We get a lot of questions from clients about what toners are. As Hair Stylists we use the term so often that sometimes we take for granted our knowledge. We just head off to mix up your custom formula and breeze back to apply it without taking a pause each time to explain. I thought I would take that pause here so hopefully next time while you wait ever so patiently, laid back in the sink with that extra towel under your neck for comfort, you’ll remember exactly what a toner is and when you need one! Don’t worry though…..we’ll be there to happily explain it all again!
When are toners used?
Toners are used after lightening the hair. After you’ve had your foils or your balayage processed, shampooed out and your hair towel dried, you will often hear us say ‘I’m just going to go and mix the toner’. When hair is lightened it goes through a series of stages, each with their own underlying tone. These stages take time to move through (hence our favourite ’10 more minutes’ speech) and always result in warm tones of red, orange, gold and yellow before getting to the king daddy, of underlying tones which we refer to as the ‘clean slate’ (a bit more on that later).
What does a toner do?
Toners are used to change the ‘tone’ of your hair colour. See why we take explaining them for granted? A correctly formulated toner takes the naturally warm tones of red, orange, gold and yellow and either enhances or neutralizes them. That’s it. In the example to the left you can see that toner has neutralized the yellow tones and created a beautiful, cool silver effect. Since our goal at the Studio is to make your experience with us as transparent as possible we want you to understand we reach for and use a toner only when necessary.
Why would you need a toner?
If after towel drying your hair your desired colour differs from the canvas your hair has presented with after lightening, that is when we reach for a toner.
I’m going to keep this as straight forward as possible and simply say that lightening the hair from point A to point B while keeping it healthy is not easy. The reasons why your hair might not have been lightened to your target colour in one session will be addressed in an entirely different blog post about colour correction. This is why trusting your Stylist to have your best interest at heart to tell you when your target colour isn’t achievable today is very important, so we’ll just leave it at that. That’s another day……with another 1000 words…..

◆ **EXCERPTED RECORDS**
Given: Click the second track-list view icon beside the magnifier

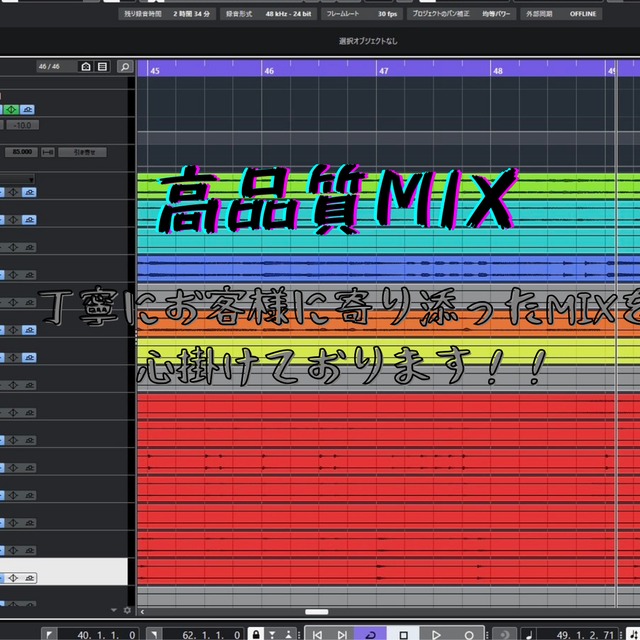Looking at the screenshot, I should pos(101,67).
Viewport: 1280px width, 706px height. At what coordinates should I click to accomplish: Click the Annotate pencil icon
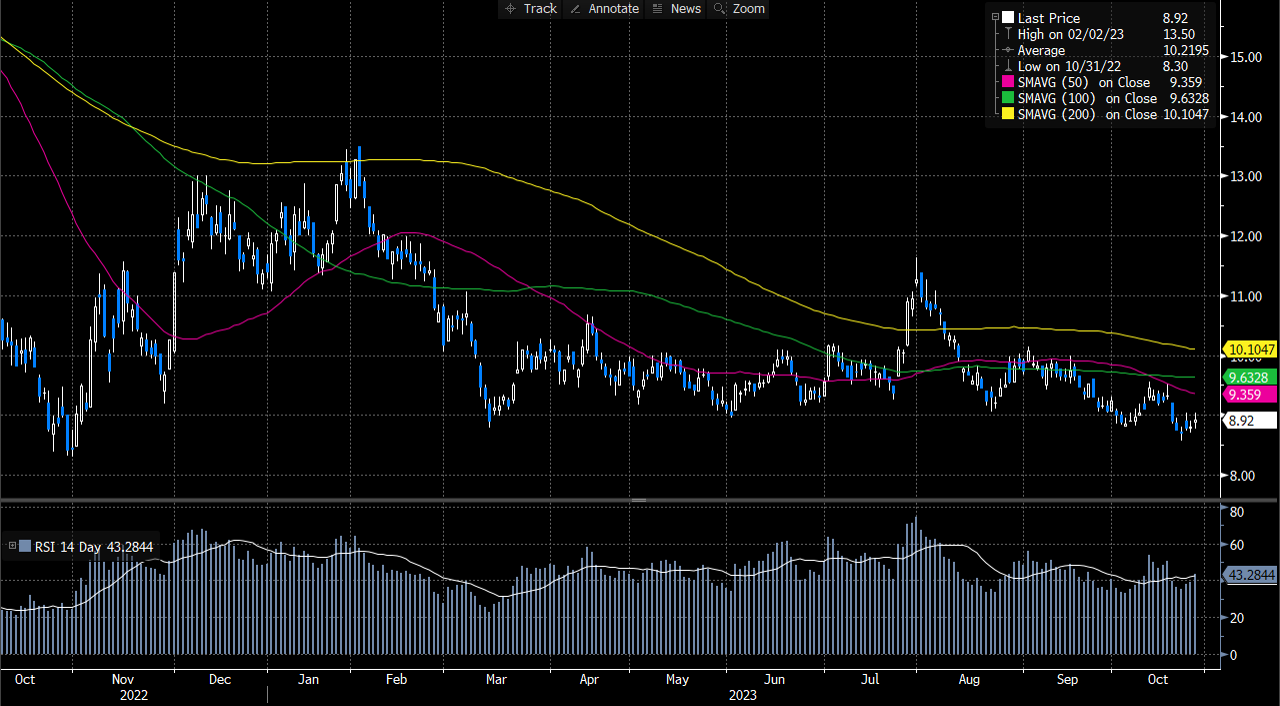tap(575, 9)
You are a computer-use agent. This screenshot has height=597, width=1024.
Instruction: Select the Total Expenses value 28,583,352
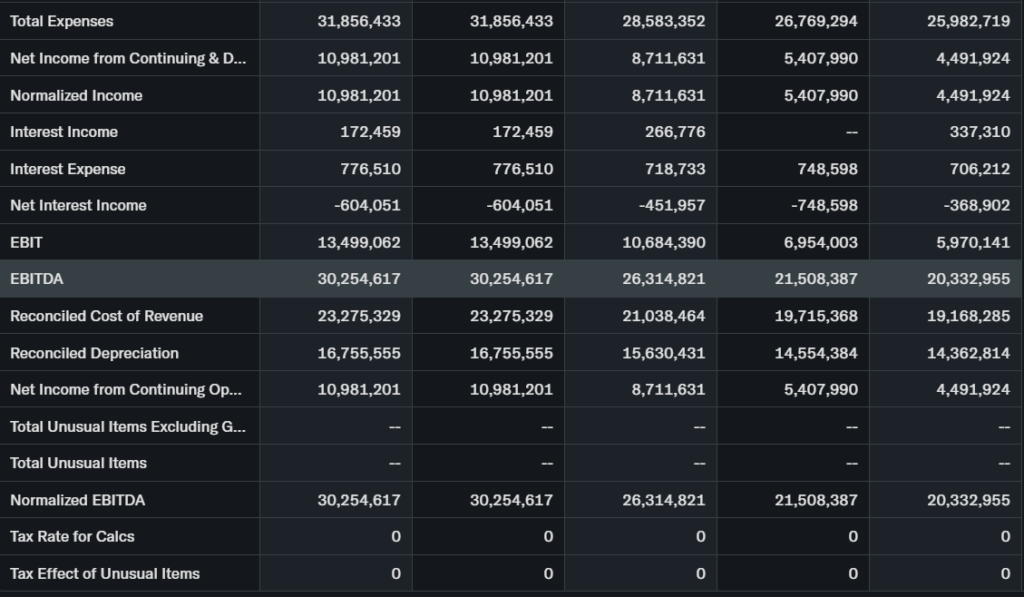pos(663,22)
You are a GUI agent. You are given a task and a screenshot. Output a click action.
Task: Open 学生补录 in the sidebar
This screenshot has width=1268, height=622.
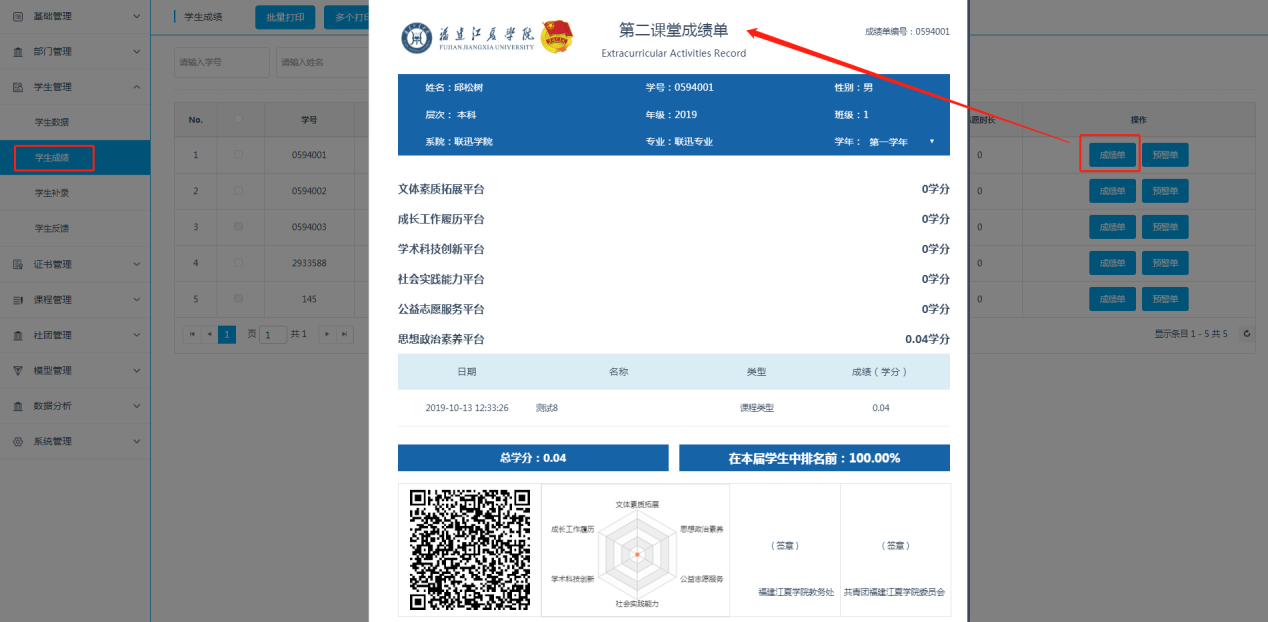(x=52, y=193)
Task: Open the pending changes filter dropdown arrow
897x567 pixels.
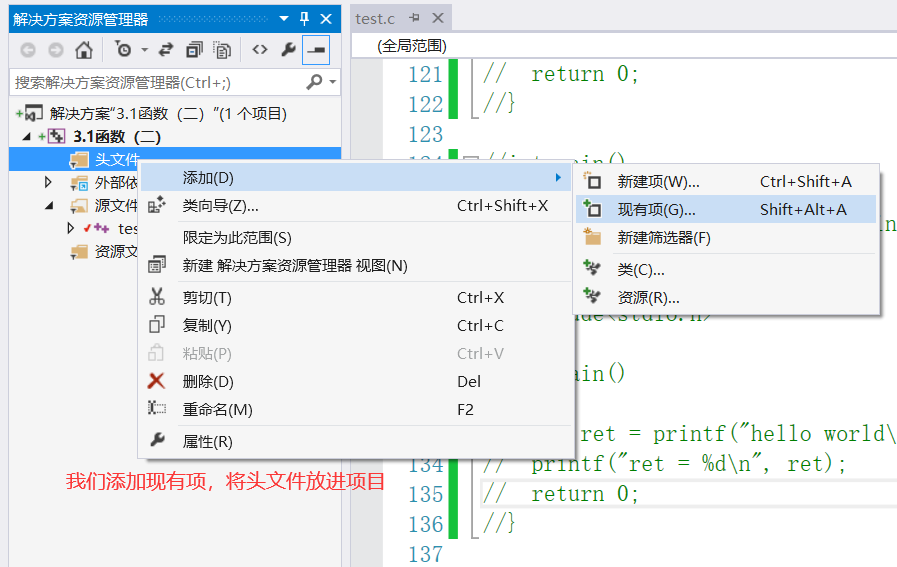Action: pyautogui.click(x=144, y=50)
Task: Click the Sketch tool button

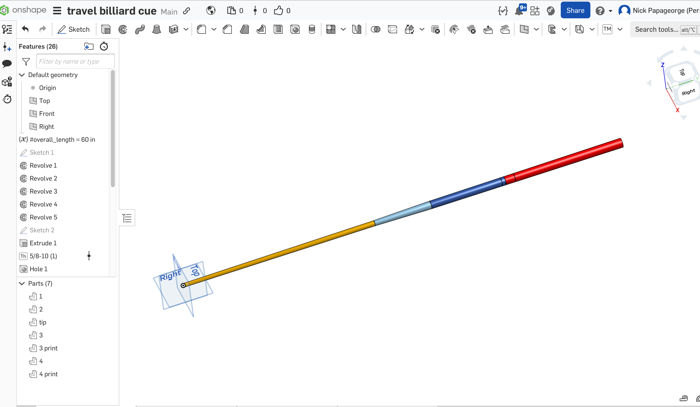Action: click(x=74, y=29)
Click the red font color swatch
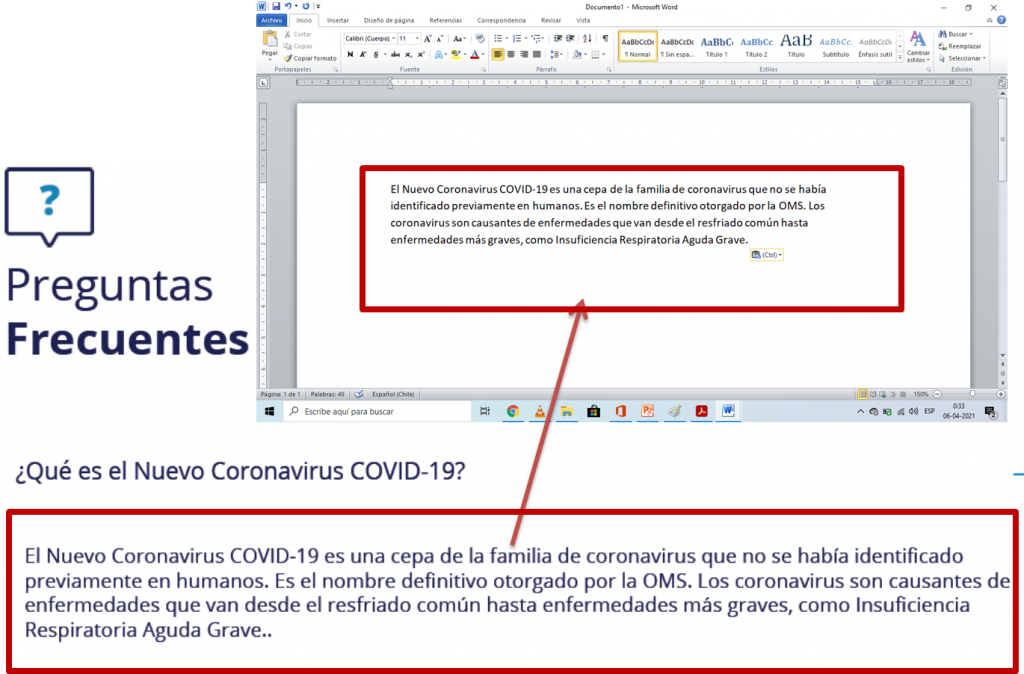The image size is (1024, 674). (x=475, y=55)
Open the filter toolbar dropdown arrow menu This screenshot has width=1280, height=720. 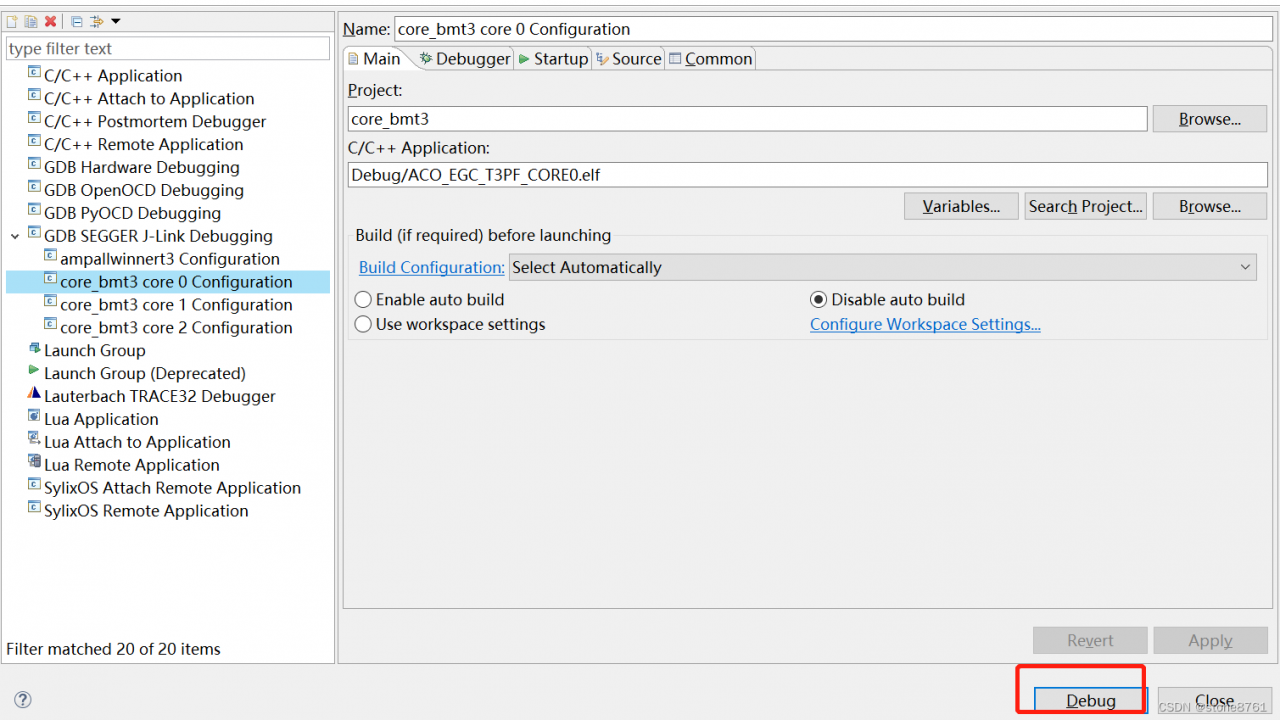click(115, 21)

◆ **ACTIVITIES**
a: Answer the following from the text on hair toners, one line each:
(i) At what point are toners used?
(ii) Which warm tones does a correctly formulated toner enhance or neutralize?
(iii) What effect did the toner create in the example to the left?
b: Reproduce the portion of the text on hair toners that begins at the words "Toners are used to" and stops after the words "need a toner?".
c: Summarize the text on hair toners in two sentences.

◆ **SOLUTIONS BELOW**
a:
(i) After lightening the hair.
(ii) Red, orange, gold and yellow.
(iii) A beautiful, cool silver effect, by neutralizing the yellow tones.

b:
Toners are used to change the ‘tone’ of your hair colour. See why we take explaining them for granted? A correctly formulated toner takes the naturally warm tones of red, orange, gold and yellow and either enhances or neutralizes them. That’s it. In the example to the left you can see that toner has neutralized the yellow tones and created a beautiful, cool silver effect. Since our goal at the Studio is to make your experience with us as transparent as possible we want you to understand we reach for and use a toner only when necessary.
Why would you need a toner?

c: Toners are used after the hair is lightened, a process that moves through stages that always yield warm tones of red, orange, gold and yellow before reaching a "clean slate." A toner changes the tone of the hair color by enhancing or neutralizing those warm tones, and stylists use one only when the lightened hair differs from the desired color.